The line containing "At what coordinates" marks the start of the required copy, which runs to the final line of the entries; return those lines exactly, without any pictures.

Study material Block Start

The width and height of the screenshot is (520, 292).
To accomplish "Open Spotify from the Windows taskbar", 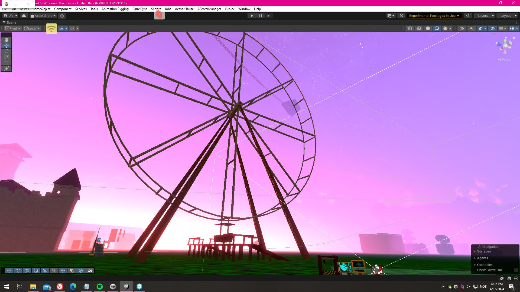I will tap(100, 287).
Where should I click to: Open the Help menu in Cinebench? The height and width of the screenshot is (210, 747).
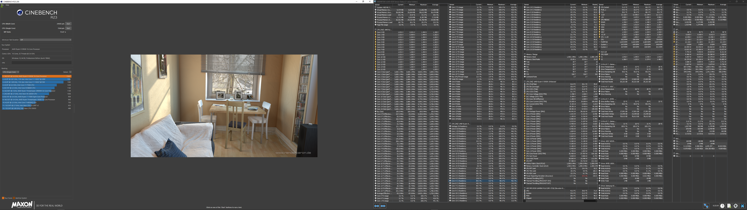point(7,5)
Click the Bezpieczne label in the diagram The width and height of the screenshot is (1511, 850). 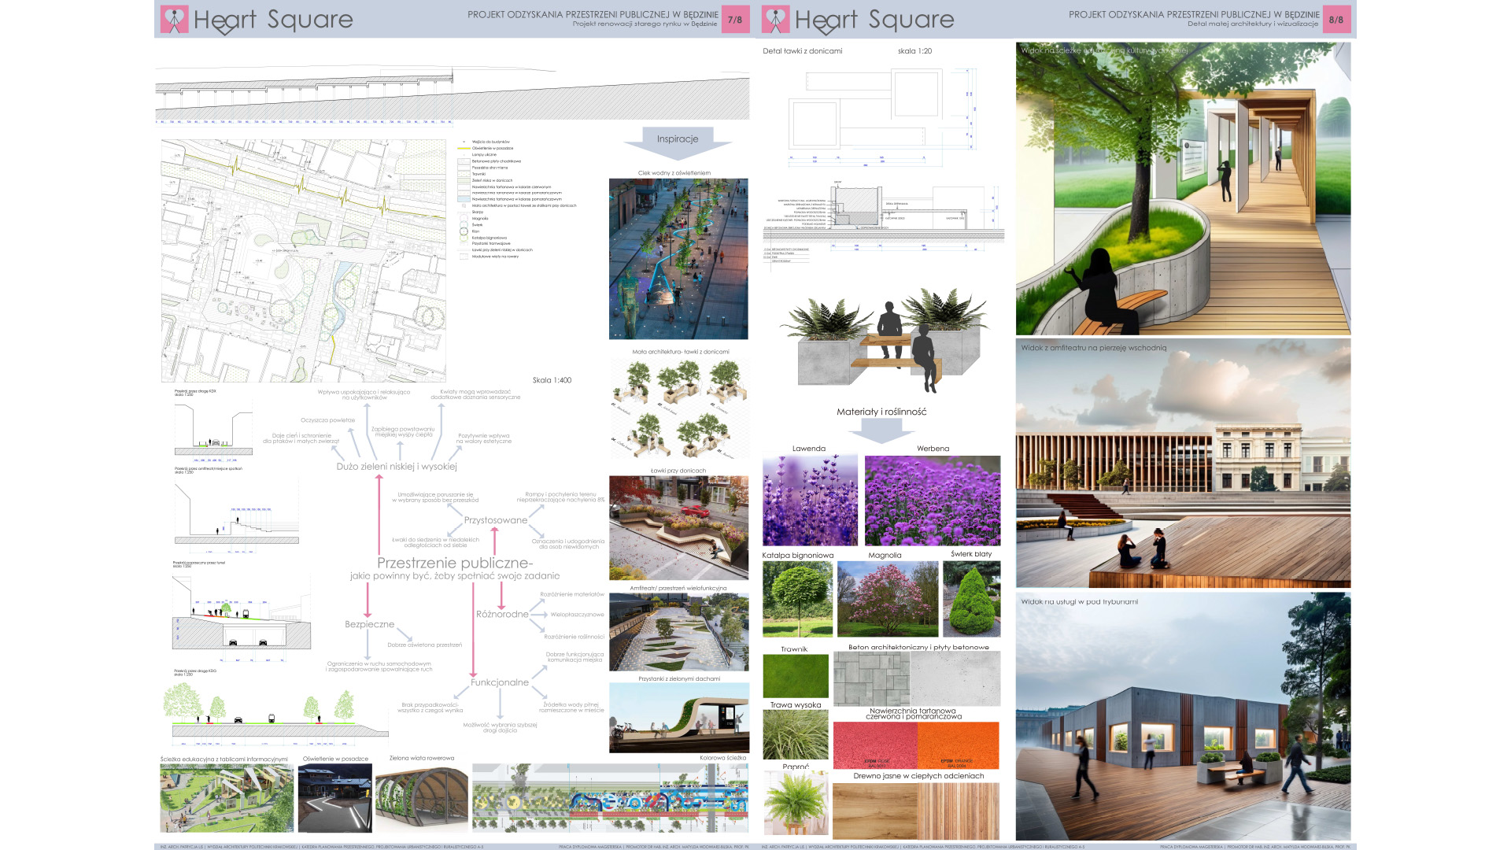tap(369, 624)
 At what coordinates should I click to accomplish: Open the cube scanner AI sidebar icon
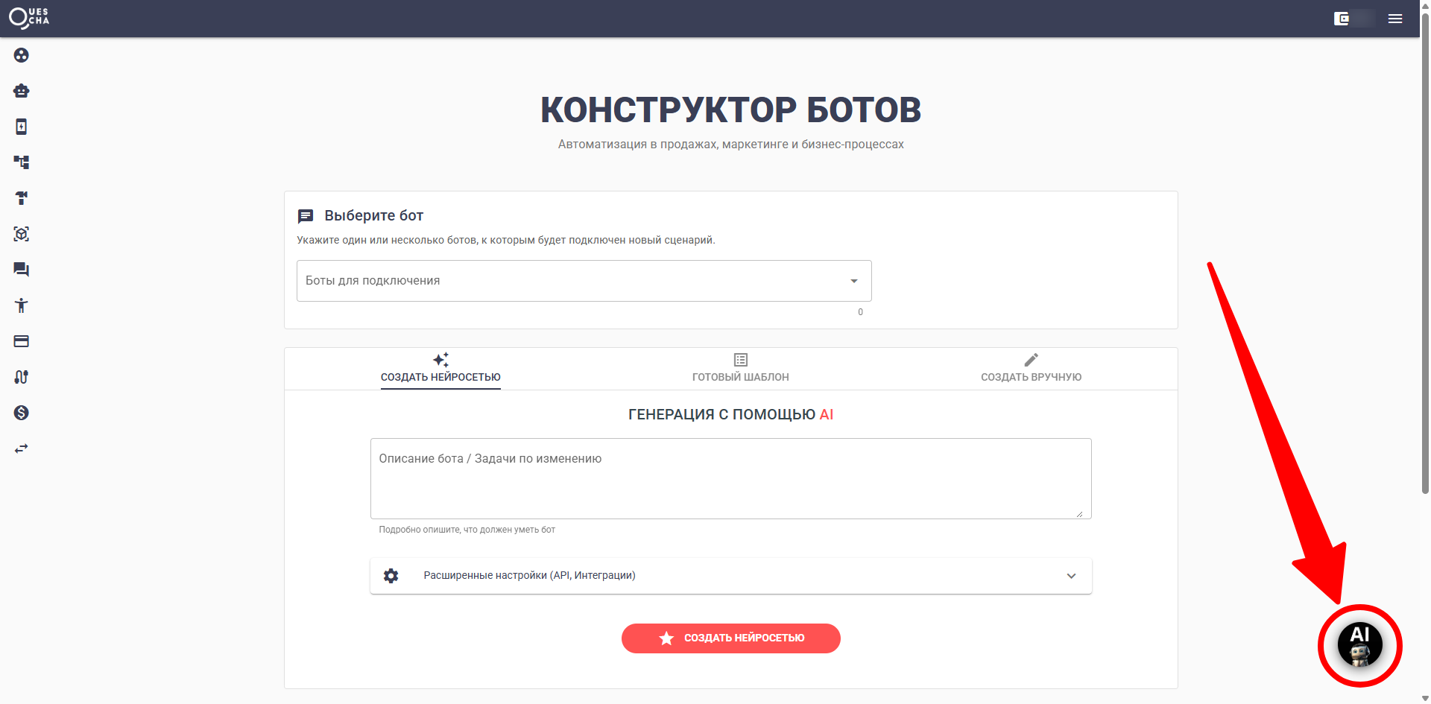21,234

Study material Block End

■ Response ■
 At what coordinates should I click to accomplish: Open the cube scanner AI sidebar icon
21,234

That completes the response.